The rest of parameters in (2) and (3) are obtained using (1): ${P}_{tr}$ is the probability that there is at least one station transmitting, ${P}_{s,i}$ is the probability that there is exactly one station of class i transmitting and ${P}_{c}$ is the collision probability (i.e., the probability of two or more stations transmitting at once). These probabilities are [8]:

$$\begin{array}{cc}\hfill {P}_{tr}& =1-\prod _{i=1}^{n}(1-{\tau}_{i})=1-{(1-{\tau}_{1})}^{{n}_{1}}{(1-{\tau}_{2})}^{{n}_{2}}\hfill \\ \hfill {P}_{s,1}& ={\tau}_{1}{(1-{\tau}_{1})}^{{n}_{1}-1}{(1-{\tau}_{2})}^{{n}_{2}}\hfill \\ \hfill {P}_{s,2}& ={\tau}_{2}{(1-{\tau}_{1})}^{{n}_{1}}{(1-{\tau}_{2})}^{{n}_{2}-1}\hfill \\ \hfill {P}_{c}& ={P}_{tr}-{n}_{1}{P}_{s,1}-{n}_{2}{P}_{s,2}.\hfill \end{array}$$

Finally, the total network throughput, defined as the fraction of the time spent by all the stations transmitting successfully payload bits, is obtained using (2) as:

$$S=\sum _{i}{S}_{i}={n}_{1}{S}_{1}+{n}_{2}{S}_{2}.$$

Equations (1) to (5) are used in Reference [8] to study the impact of having ${n}_{2}$ stations that follow a uniform backoff. A main conclusion is that the throughput of the normal stations decreases significantly when there are ASs with a low value of ${W}_{2}$. Intuitively, this happens because the ASs use lower backoffs and hence, they have higher chances to win the contention procedure against normal stations. Actually, it is shown than a single AS may use more than half of the total transmission time of the network. Thus, it is important to study this situation, in order to avoid a small set of ASs excessively using the network resources illegitimately: we use game theory tools for this purpose.

We provide a brief introduction to static and repeated games. More exhaustive treatments are given in References [17,18,20,21].

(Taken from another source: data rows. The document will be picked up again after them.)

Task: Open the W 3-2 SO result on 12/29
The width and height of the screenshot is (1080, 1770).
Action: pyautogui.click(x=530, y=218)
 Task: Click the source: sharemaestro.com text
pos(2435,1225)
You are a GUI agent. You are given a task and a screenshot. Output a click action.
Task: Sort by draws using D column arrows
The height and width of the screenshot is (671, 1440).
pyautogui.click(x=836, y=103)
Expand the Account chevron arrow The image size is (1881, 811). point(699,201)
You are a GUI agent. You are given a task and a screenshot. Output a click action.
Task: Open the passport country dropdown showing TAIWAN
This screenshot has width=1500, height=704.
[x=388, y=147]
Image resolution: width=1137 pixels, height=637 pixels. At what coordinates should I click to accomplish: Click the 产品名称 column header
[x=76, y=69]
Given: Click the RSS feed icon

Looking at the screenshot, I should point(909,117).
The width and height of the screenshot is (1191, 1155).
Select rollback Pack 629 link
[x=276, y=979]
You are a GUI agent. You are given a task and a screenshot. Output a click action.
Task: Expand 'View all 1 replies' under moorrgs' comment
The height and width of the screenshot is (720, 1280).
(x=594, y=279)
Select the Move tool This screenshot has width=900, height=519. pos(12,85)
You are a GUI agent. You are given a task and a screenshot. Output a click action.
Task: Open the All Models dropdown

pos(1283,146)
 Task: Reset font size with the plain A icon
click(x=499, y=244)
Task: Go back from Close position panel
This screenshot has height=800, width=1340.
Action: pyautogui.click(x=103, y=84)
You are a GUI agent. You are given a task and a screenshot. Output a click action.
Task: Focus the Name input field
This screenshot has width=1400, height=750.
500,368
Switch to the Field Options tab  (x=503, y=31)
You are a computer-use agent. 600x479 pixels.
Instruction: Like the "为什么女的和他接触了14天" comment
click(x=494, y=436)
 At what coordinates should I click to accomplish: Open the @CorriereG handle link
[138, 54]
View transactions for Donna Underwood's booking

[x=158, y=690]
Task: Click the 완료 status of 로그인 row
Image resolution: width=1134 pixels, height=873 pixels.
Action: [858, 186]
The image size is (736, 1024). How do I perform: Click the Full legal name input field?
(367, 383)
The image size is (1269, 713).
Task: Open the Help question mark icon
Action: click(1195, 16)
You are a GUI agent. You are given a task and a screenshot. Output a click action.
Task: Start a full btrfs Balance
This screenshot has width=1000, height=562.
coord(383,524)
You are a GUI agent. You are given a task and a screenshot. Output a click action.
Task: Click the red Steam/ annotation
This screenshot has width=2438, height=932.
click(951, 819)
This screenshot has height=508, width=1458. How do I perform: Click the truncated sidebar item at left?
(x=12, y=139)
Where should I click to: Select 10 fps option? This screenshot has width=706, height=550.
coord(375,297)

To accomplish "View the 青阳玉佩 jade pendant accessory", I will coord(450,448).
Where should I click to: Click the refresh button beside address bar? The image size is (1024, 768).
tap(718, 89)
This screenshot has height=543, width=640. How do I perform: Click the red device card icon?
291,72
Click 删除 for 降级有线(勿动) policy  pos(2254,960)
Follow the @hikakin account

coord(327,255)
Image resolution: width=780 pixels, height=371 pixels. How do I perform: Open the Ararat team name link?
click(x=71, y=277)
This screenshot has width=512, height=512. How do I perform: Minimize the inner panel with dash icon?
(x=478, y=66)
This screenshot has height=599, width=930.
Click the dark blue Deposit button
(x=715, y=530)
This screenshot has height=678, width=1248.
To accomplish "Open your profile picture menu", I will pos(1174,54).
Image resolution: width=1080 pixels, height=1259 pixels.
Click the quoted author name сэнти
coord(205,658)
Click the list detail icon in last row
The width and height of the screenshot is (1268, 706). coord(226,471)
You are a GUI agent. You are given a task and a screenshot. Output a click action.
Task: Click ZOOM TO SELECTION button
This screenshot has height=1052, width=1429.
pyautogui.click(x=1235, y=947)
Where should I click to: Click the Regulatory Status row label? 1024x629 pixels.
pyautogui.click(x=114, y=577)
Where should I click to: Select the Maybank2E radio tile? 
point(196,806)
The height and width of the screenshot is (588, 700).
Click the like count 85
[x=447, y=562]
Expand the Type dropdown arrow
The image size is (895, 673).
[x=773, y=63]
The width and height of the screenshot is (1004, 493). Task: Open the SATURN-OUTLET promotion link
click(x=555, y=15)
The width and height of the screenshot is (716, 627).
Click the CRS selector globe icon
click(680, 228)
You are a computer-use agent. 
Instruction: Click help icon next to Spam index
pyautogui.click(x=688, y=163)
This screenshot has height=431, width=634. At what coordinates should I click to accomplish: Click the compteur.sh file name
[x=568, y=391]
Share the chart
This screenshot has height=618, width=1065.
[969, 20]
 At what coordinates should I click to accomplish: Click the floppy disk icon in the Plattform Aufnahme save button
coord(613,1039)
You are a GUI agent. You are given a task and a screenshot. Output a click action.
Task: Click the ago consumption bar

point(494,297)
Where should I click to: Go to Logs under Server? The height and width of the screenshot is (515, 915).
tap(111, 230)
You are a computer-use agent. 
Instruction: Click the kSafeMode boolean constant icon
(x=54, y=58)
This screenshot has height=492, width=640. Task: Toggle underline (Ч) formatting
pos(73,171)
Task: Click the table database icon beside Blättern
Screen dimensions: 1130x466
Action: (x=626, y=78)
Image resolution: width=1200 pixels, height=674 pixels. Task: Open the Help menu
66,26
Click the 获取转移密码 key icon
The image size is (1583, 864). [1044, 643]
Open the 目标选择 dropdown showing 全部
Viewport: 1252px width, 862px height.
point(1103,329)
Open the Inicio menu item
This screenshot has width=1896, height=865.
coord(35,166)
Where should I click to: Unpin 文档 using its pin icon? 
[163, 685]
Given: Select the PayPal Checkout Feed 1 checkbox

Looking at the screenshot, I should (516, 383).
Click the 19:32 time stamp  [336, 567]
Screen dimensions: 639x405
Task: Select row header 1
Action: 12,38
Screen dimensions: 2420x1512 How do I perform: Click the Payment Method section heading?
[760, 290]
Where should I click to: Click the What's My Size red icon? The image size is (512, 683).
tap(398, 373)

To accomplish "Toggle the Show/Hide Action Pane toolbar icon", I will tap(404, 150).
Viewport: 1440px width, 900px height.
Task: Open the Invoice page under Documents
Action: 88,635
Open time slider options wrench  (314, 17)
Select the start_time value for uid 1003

We define a static game as follows [20]:

(Static game)**.** A static game G is a triple $\langle {N}_{p},A,u\rangle $, where:

- ${N}_{p}$ is the number of players, numbered as $1,\dots ,{N}_{p}$.
- A is the set of actions available to all players. The pure actions available to player i are denoted by ${a}_{i}$, with ${a}_{i}\in {A}_{i}$, being ${A}_{i}$ the set of actions available to player i. A is defined as $A\equiv {\prod}_{i}{A}_{i}$. A is assumed to be a compact (i.e., bounded and closed) subset of ${\mathbb{R}}^{{N}_{p}}$.
- u is a continuous function that gives the game payoffs:

$$u:\prod _{i}{A}_{i}\to {\mathbb{R}}^{{N}_{p}}.$$

We use discrete sets of actions (i.e., ${A}_{i}$ are finite sets) and each of these actions are pure actions. If there are ${N}_{p}=2$ players, the payoff functions for each player can be expressed using a matrix ${R}_{i}$, whose dimensions are the number of actions of each player: entry ${r}_{ij}$ is the payoff when row player chooses its action i and column player its action j. If the sum of the payoff of the players equals zero, that is, ${\sum}_{i}{u}_{i}\left(a\right)=0,\forall a\in A$, the game is known as zero-sum game: note that the gains of some players are the loses of the others and hence, zero-sum games model situations of extreme competition among players. If the sum of the payoffs is different from zero, the game is called non-zero sum game.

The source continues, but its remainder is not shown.